Vous avez tous deux suivi cette formation ; quel bénéfice en avez-vous tiré ?

Marie-Dominique Cantal-Dupart  : Il s’agit premièrement de nous permettre, à nous, soignants, d’avoir une approche pluridisciplinaire des différentes thématiques de la santé sexuelle afin de mieux la comprendre ; puis dans un deuxième temps de l’aborder en situation individuelle. Pendant la préparation de ce Diplôme Universitaire, nous avons bénéficié d’un temps important pour nous former à l’entretien autour de cette problématique.

Quels sont les troubles sexuels possibles ?

Daniel Delgadillo : Tout individu, même en dehors de toute pathologie particulière, peut connaître dans sa vie des difficultés sexuelles. Dans la pathologie cérébrale, les troubles les plus fréquents sont la baisse du désir, les troubles de l’érection et la peur de ne plus être désirable pour le (la) partenaire... Ils peuvent être induits par la maladie elle-même, y compris le handicap physique et cognitif qu’elle peut entraîner, par l’annonce du diagnostic, mais aussi par les traitements.

À quel moment le sujet de la sexualité est-il abordé ?

Marie-Dominique Cantal-Dupart : Notre observation s’appuie sur le fait que ce sujet doit nécessairement être abordé à un moment ou à un autre avec le patient. En tant qu’infirmière référente, je l’aborde dès la consultation d’annonce paramédicale. Cela se fait souvent quand on évoque les effets secondaires des traitements. Nous n’oublions pas de soulever la question de la fertilité avec les patients en âge de procréer.

Daniel Delgadillo : En tant que psychologue, j’observe que les patients peuvent faire surgir la thématique de la sexualité lors d’entretiens individuels, à n’importe quel moment du parcours.

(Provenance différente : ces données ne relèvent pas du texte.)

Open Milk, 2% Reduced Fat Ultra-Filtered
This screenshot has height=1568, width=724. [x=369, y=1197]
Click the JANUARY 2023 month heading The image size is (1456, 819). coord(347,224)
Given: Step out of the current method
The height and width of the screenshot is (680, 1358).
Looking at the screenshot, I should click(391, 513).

Il est important de souligner que les échanges entre professionnels et patients sont confidentiels et anonymes, et que nous sommes tenus au secret professionnel.

Marie-Dominique Cantal-Dupart : Le patient doit savoir qu’il peut demander à n’importe quel moment un entretien avec l’un d’entre nous, seul ou avec son partenaire, qui peut, lui aussi, bénéficier d’un soutien.

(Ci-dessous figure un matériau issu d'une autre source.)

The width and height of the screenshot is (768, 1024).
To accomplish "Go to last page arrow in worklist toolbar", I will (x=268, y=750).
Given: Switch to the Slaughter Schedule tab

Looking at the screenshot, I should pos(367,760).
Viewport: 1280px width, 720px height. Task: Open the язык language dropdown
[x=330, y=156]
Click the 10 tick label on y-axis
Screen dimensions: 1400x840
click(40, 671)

Ce sujet, qui peut faire sourire, doit être traité avec beaucoup de délicatesse dans le respect de l’intimité, des différentes pratiques et des préférences de chacun, et en accompagnant la souffrance et la détresse que peuvent produire les troubles sexuels.

Quels sont les projets du Service de neuro-oncologie pour la prise en charge des troubles sexuels ?

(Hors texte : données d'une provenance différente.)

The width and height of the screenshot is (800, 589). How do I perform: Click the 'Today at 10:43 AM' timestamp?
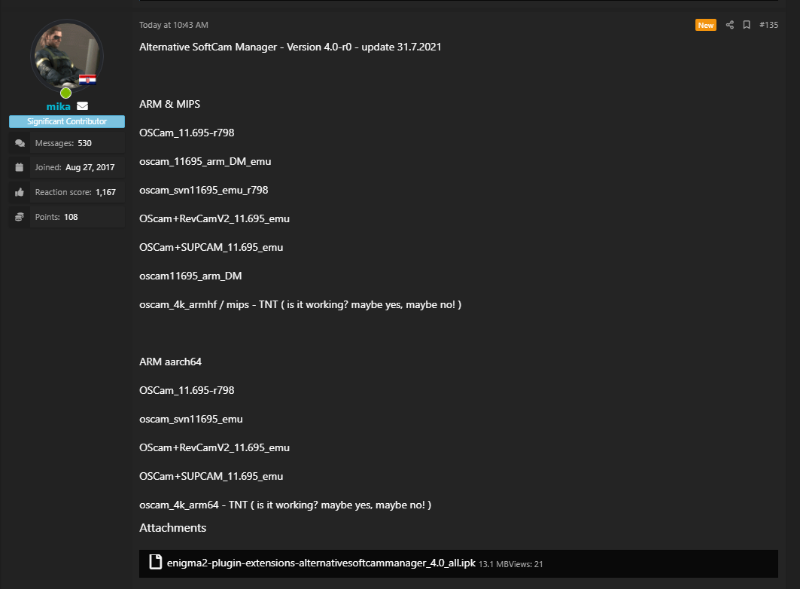(174, 24)
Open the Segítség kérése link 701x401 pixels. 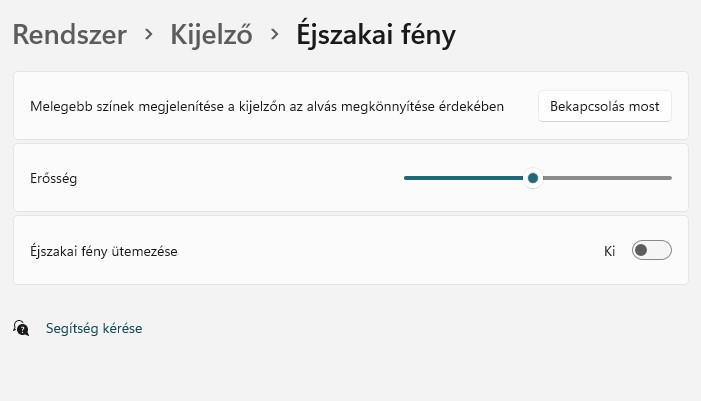[x=94, y=328]
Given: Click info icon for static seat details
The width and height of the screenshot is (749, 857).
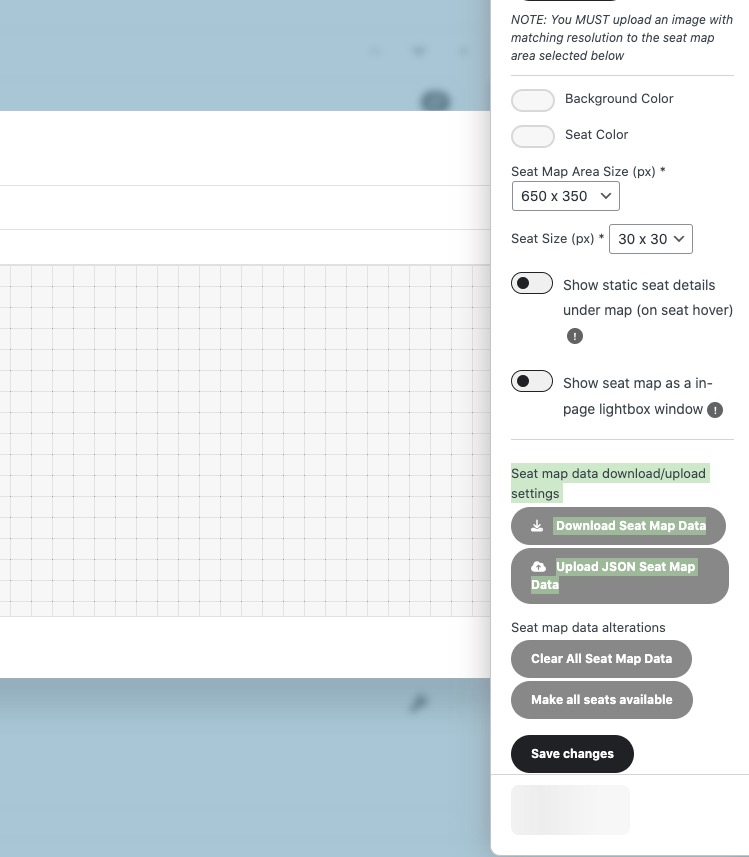Looking at the screenshot, I should [x=575, y=336].
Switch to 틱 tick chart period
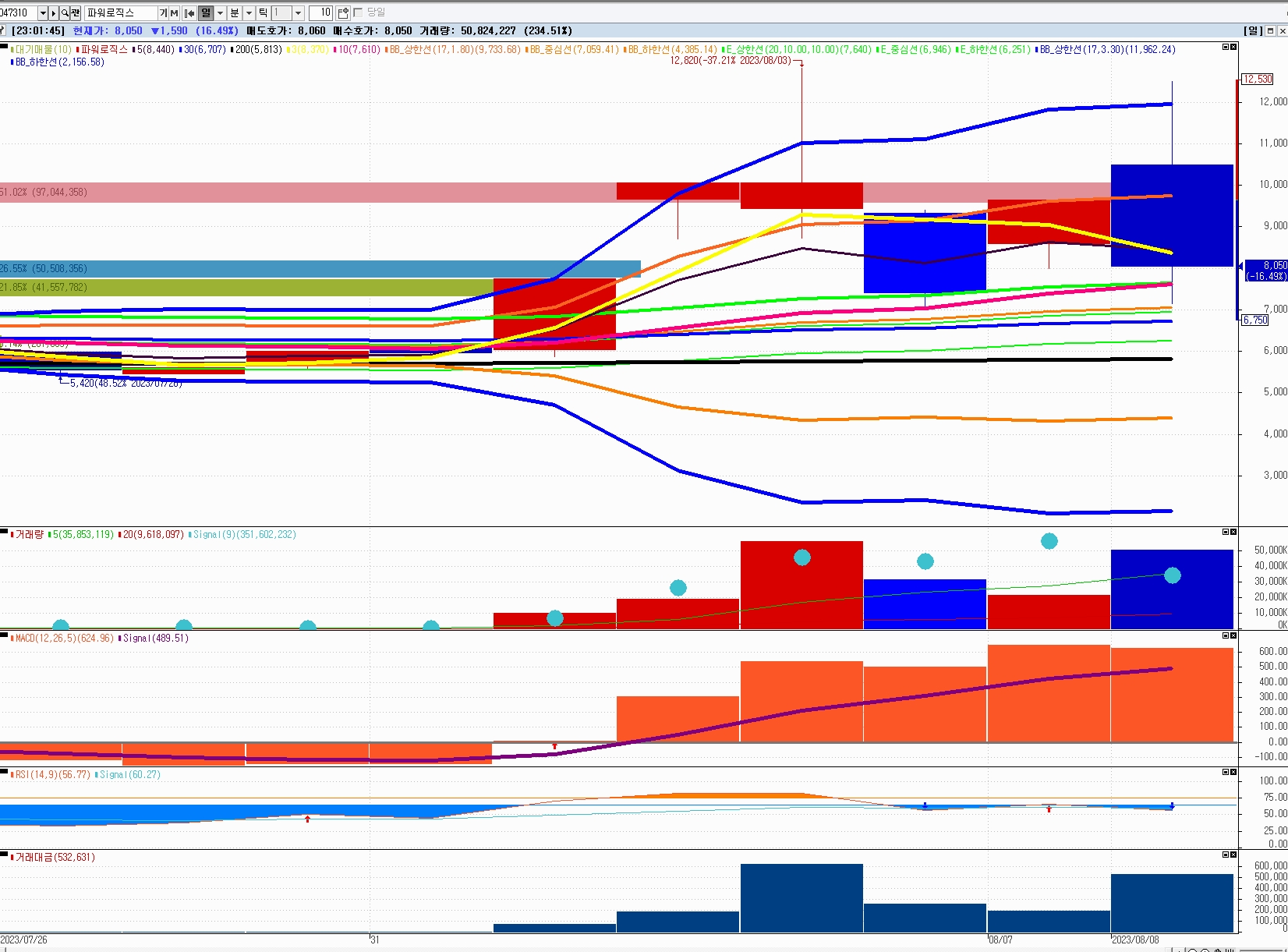The image size is (1288, 952). click(x=263, y=12)
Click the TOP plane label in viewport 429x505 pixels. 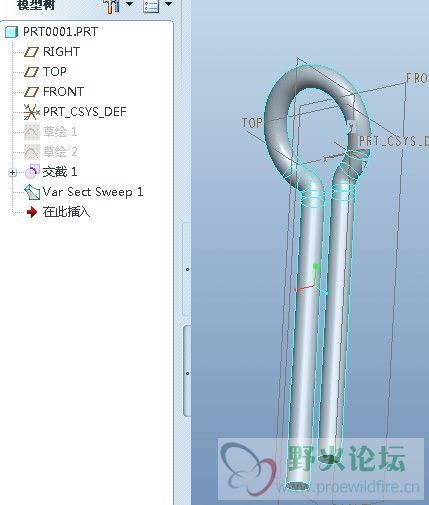[252, 123]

Marie-Dominique Cantal-Dupart : Actuellement, nous nous entretenons avec nos patients et, si besoin, nous les dirigeons vers d’autres professionnels (par exemple un médecin pour une prescription médicale). Mais nous avons le projet de créer, à l’hôpital, un réseau de professionnels (urologue, gynécologue, oncosexologue) concernés par les troubles sexuels des patients atteints de tumeur cérébrale, qui serait en lien direct avec nous, un tel réseau favoriserait une prise en charge des patients plus rapide.

Daniel Delgadillo : Nous continuerons aussi à collaborer avec les autres unités de neurologie qui travaillent sur la même thématique dans d’autres pathologies pour bénéficier d’autres expériences. Nous comptons aussi poursuivre notre formation universitaire pour enrichir nos compétences en matière d’accompagnement et gagner en autonomie dans la prise en charge. Mais d’ores et déjà, nous sommes en mesure de répondre aux questionnements des patients qui ne doivent pas hésiter à nous contacter s’ils le souhaitent.

Cet interview a été publié dans la Lettre semestrielle de l'ARTC de décembre 2014.